--- Task objective ---
Which of the lines below holds the string "agent"? Copy every line that does.

Saved data entries

%%

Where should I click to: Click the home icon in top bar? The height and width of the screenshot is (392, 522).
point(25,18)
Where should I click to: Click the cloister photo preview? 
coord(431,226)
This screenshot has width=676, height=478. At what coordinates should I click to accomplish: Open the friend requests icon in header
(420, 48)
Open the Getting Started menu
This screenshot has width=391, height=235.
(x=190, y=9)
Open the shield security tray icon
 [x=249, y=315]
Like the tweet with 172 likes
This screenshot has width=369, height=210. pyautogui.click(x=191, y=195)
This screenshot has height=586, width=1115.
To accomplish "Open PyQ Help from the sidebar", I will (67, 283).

%%
%%

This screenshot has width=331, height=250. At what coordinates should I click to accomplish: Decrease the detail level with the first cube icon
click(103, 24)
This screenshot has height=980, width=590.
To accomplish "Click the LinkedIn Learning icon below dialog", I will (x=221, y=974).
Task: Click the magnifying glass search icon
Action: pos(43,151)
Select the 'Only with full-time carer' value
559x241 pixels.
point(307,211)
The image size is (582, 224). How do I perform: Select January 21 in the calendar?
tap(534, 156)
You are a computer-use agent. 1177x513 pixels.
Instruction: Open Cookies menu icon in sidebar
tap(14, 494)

%%
%%

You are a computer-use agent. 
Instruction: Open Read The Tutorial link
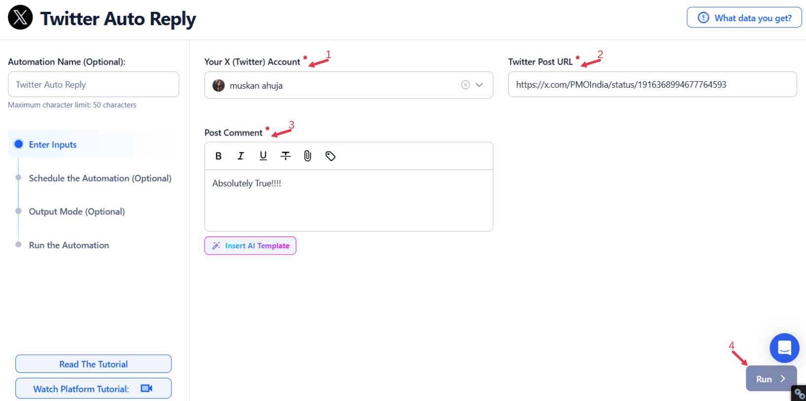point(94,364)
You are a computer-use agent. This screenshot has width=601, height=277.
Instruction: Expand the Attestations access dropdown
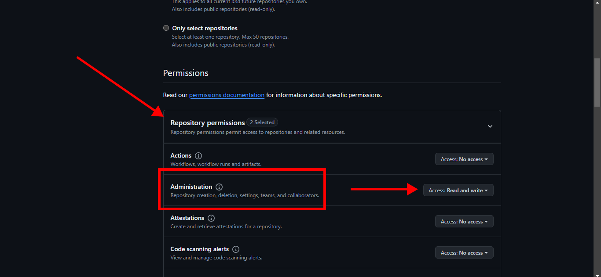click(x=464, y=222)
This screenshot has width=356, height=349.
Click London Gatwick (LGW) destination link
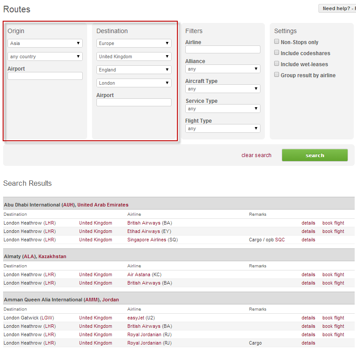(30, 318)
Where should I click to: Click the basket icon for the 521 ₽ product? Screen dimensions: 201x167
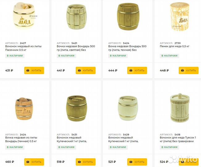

%%

--- Reply to the task ---
You are a computer-use agent. 1177x513 pixels.
You are a computer-use agent. 
You are a computer-use agent. This screenshot has width=601, height=277.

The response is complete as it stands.